**Excerpted records**
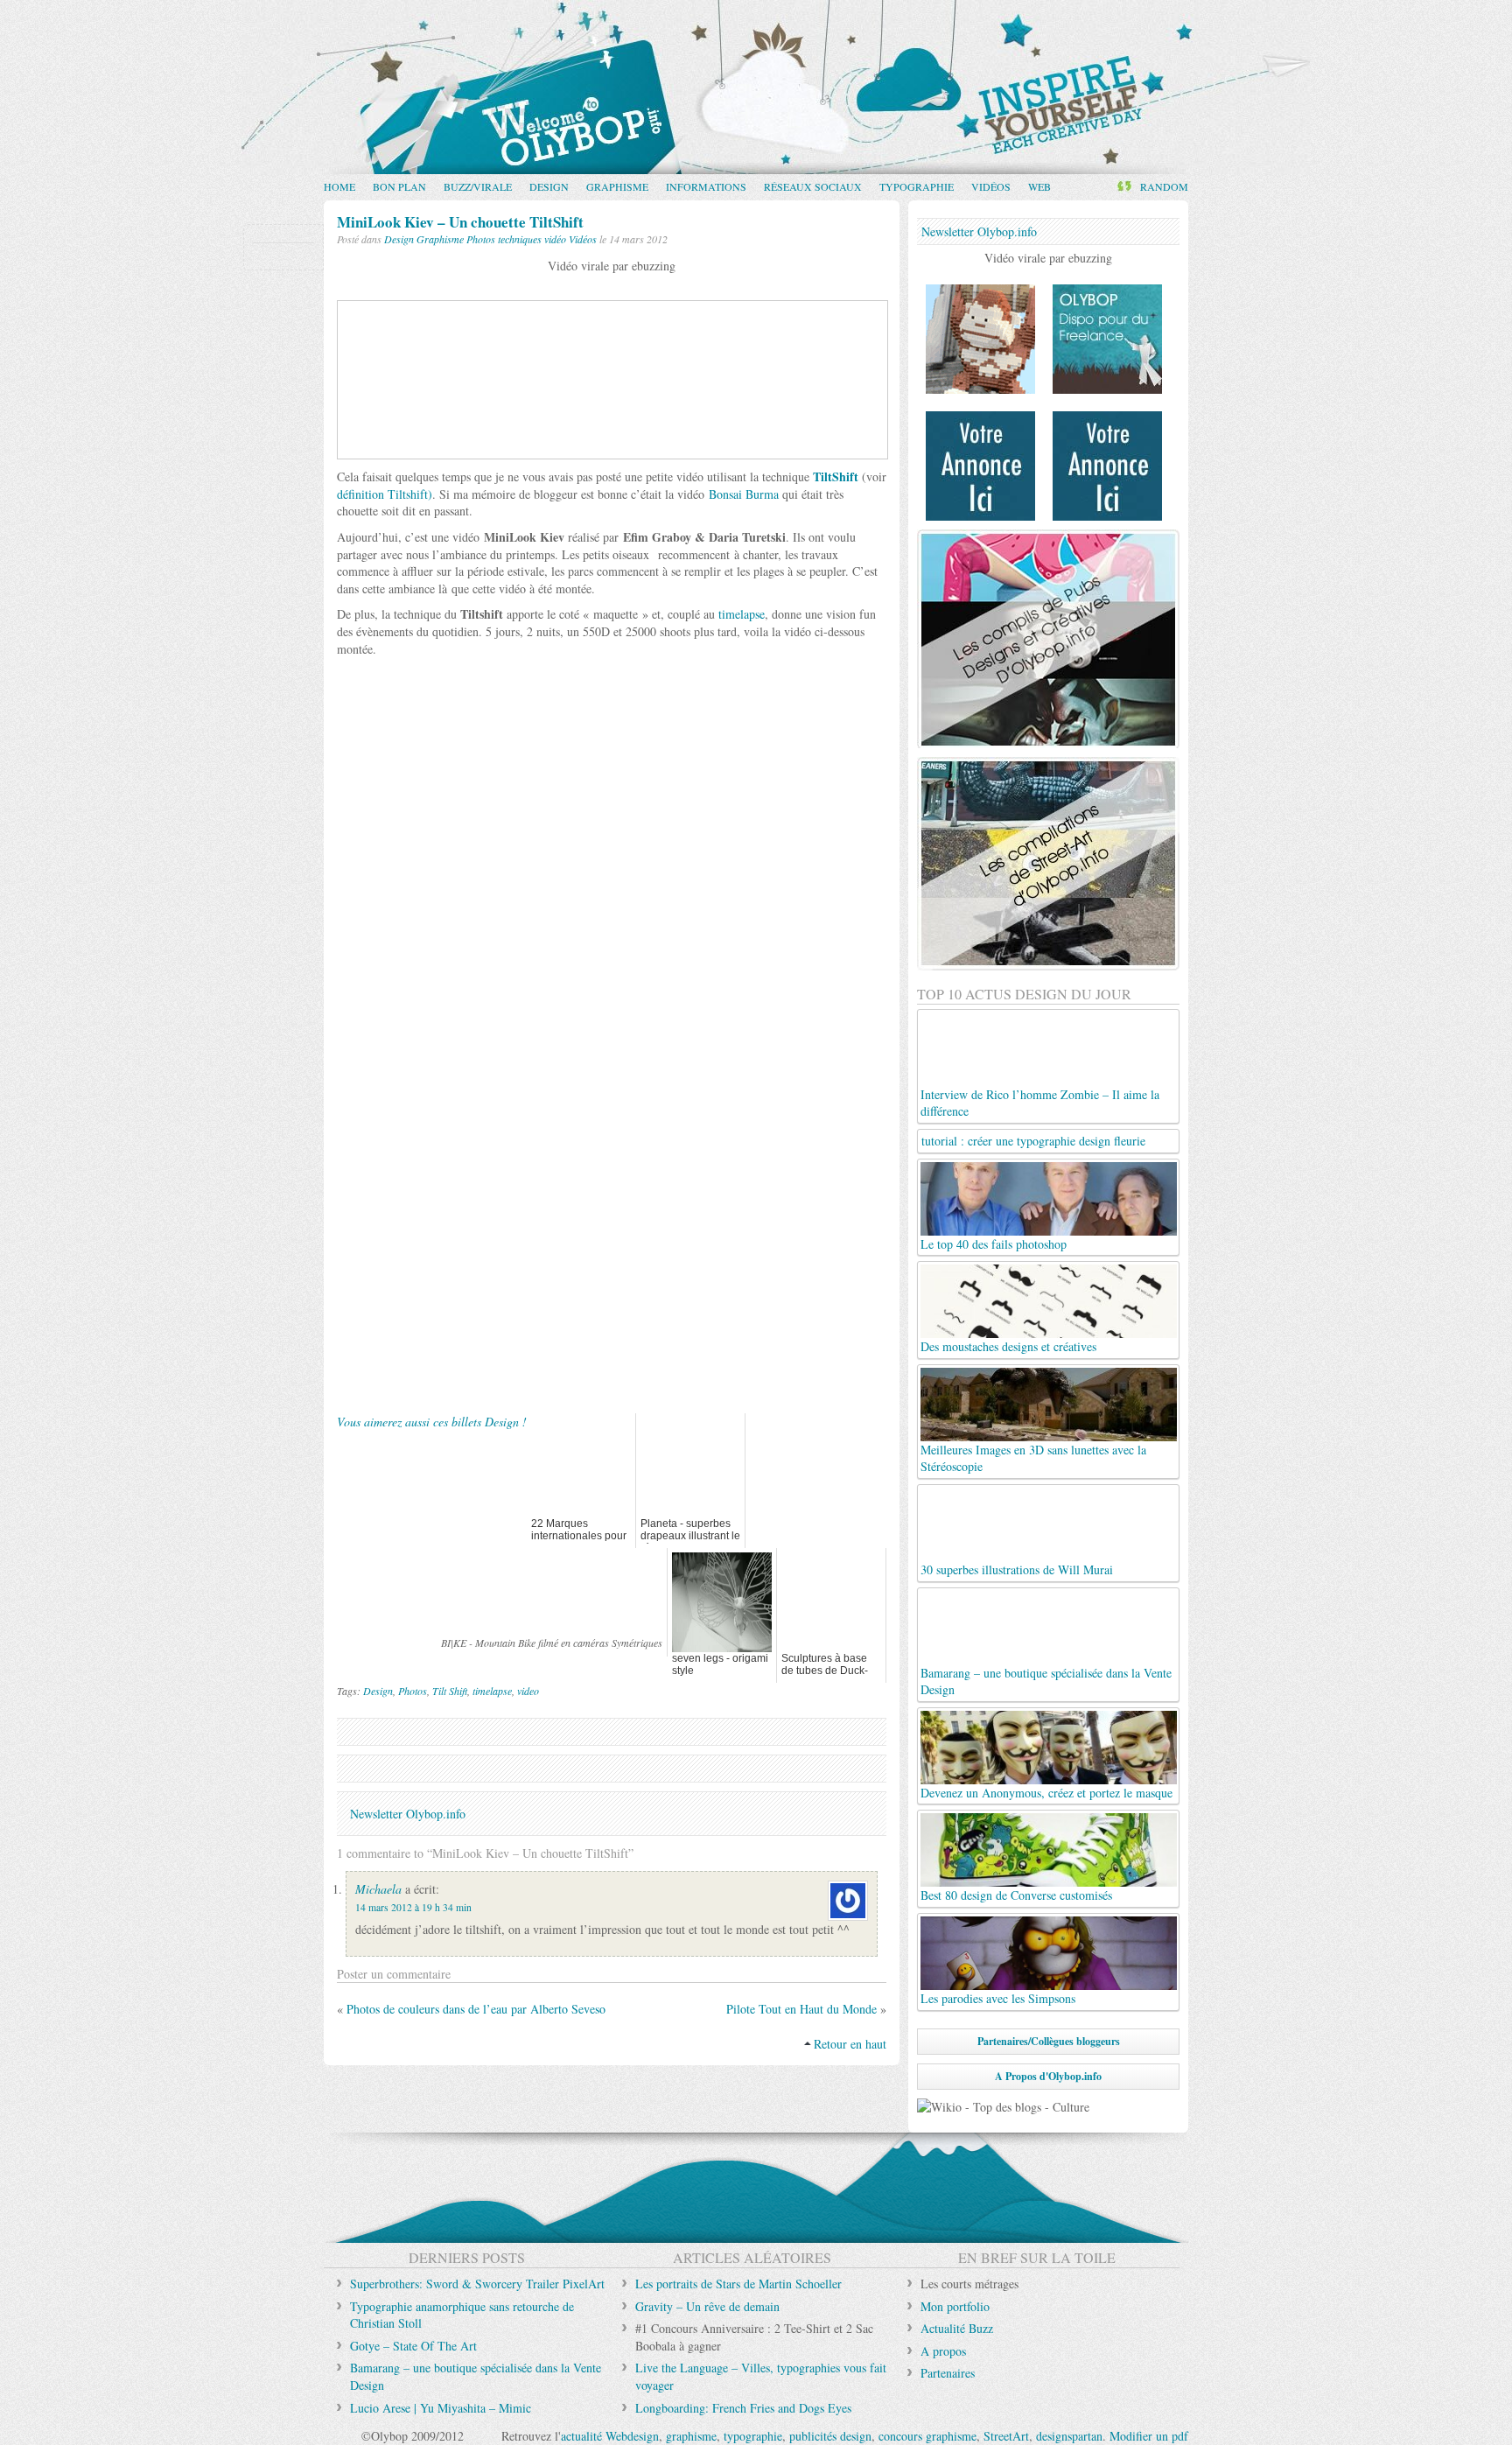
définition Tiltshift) (384, 494)
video (528, 1691)
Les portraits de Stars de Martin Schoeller (738, 2283)
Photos (480, 239)
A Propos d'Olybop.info (1048, 2076)
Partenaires (947, 2372)
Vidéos (991, 186)
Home (339, 186)
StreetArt (1006, 2435)
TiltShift (835, 476)
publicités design (830, 2435)
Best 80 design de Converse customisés (1016, 1895)
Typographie (916, 186)
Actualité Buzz (956, 2328)
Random (1164, 186)
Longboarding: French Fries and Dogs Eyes (743, 2407)
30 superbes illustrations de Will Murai (1016, 1569)
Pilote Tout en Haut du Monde (801, 2008)
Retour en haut (850, 2043)
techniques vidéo (532, 239)
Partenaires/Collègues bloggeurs (1048, 2041)
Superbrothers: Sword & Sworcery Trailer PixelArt (477, 2283)
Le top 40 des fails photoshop (993, 1244)
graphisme (691, 2435)
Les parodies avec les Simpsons (997, 1998)
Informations (706, 186)
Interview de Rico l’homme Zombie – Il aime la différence (1039, 1102)
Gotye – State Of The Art (413, 2345)
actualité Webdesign (610, 2435)
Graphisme (617, 186)
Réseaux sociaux (813, 186)
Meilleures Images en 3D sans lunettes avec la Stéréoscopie (1033, 1458)
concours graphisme (927, 2435)
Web (1039, 186)
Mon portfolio (955, 2306)
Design (549, 186)
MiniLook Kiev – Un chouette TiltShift (460, 222)
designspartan (1069, 2435)
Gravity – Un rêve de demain (707, 2306)
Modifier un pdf (1149, 2435)
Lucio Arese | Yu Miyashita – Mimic (440, 2407)
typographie (753, 2435)
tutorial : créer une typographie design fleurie (1033, 1140)
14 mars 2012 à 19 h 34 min (413, 1907)
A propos (943, 2351)
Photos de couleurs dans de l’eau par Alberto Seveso (476, 2008)
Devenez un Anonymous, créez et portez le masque (1046, 1792)
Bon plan (399, 186)
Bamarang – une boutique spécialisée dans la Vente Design (1046, 1681)
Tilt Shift (449, 1691)
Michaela (378, 1889)
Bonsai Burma (744, 494)
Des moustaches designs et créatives (1008, 1346)
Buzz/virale (478, 186)
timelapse (741, 614)
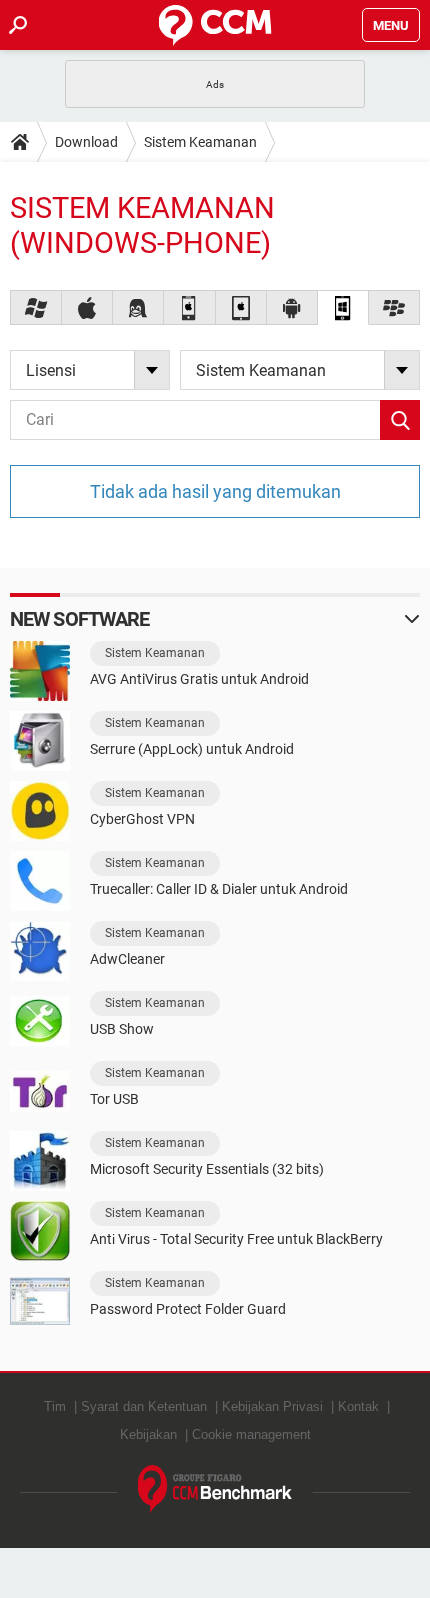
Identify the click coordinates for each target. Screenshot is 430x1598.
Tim (55, 1406)
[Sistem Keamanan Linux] (138, 307)
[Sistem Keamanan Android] (292, 307)
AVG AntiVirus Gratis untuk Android (199, 679)
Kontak (358, 1406)
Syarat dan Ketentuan (144, 1406)
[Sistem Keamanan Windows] (36, 307)
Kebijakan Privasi (272, 1406)
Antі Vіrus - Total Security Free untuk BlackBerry (236, 1239)
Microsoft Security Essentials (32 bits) (207, 1169)
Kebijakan (148, 1434)
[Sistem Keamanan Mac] (87, 307)
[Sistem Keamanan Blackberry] (394, 307)
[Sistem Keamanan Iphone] (189, 307)
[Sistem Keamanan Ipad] (241, 307)
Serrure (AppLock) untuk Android (192, 749)
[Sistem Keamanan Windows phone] (343, 307)
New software (79, 619)
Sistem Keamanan (200, 142)
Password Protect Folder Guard (188, 1309)
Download (86, 142)
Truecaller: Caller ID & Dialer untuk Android (219, 889)
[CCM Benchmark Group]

**Exercise objective**
All lines from the start of the entries through the one with "Photos de couleurs" are to be output exactly; omit the pictures.

**Response area**
définition Tiltshift) (384, 494)
video (528, 1691)
Les portraits de Stars de Martin Schoeller (738, 2283)
Photos (480, 239)
A Propos d'Olybop.info (1048, 2076)
Partenaires (947, 2372)
Vidéos (991, 186)
Home (339, 186)
StreetArt (1006, 2435)
TiltShift (835, 476)
publicités design (830, 2435)
Best 80 design de Converse customisés (1016, 1895)
Typographie (916, 186)
Actualité Buzz (956, 2328)
Random (1164, 186)
Longboarding: French Fries and Dogs Eyes (743, 2407)
30 superbes illustrations de Will Murai (1016, 1569)
Pilote Tout en Haut du Monde (801, 2008)
Retour en haut (850, 2043)
techniques vidéo (532, 239)
Partenaires/Collègues bloggeurs (1048, 2041)
Superbrothers: Sword & Sworcery Trailer PixelArt (477, 2283)
Le top 40 des fails photoshop (993, 1244)
graphisme (691, 2435)
Les parodies avec les Simpsons (997, 1998)
Informations (706, 186)
Interview de Rico l’homme Zombie – Il aime la différence (1039, 1102)
Gotye – State Of The Art (413, 2345)
actualité Webdesign (610, 2435)
Graphisme (617, 186)
Réseaux sociaux (813, 186)
Meilleures Images en 3D sans lunettes avec la Stéréoscopie (1033, 1458)
concours graphisme (927, 2435)
Web (1039, 186)
Mon portfolio (955, 2306)
Design (549, 186)
MiniLook Kiev – Un chouette TiltShift (460, 222)
designspartan (1069, 2435)
Gravity – Un rêve de demain (707, 2306)
Modifier un pdf (1149, 2435)
Lucio Arese | Yu Miyashita – Mimic (440, 2407)
typographie (753, 2435)
tutorial : créer une typographie design fleurie (1033, 1140)
14 mars 2012 à 19 h 34 min (413, 1907)
A propos (943, 2351)
Photos de couleurs dans de l’eau par Alberto Seveso (476, 2008)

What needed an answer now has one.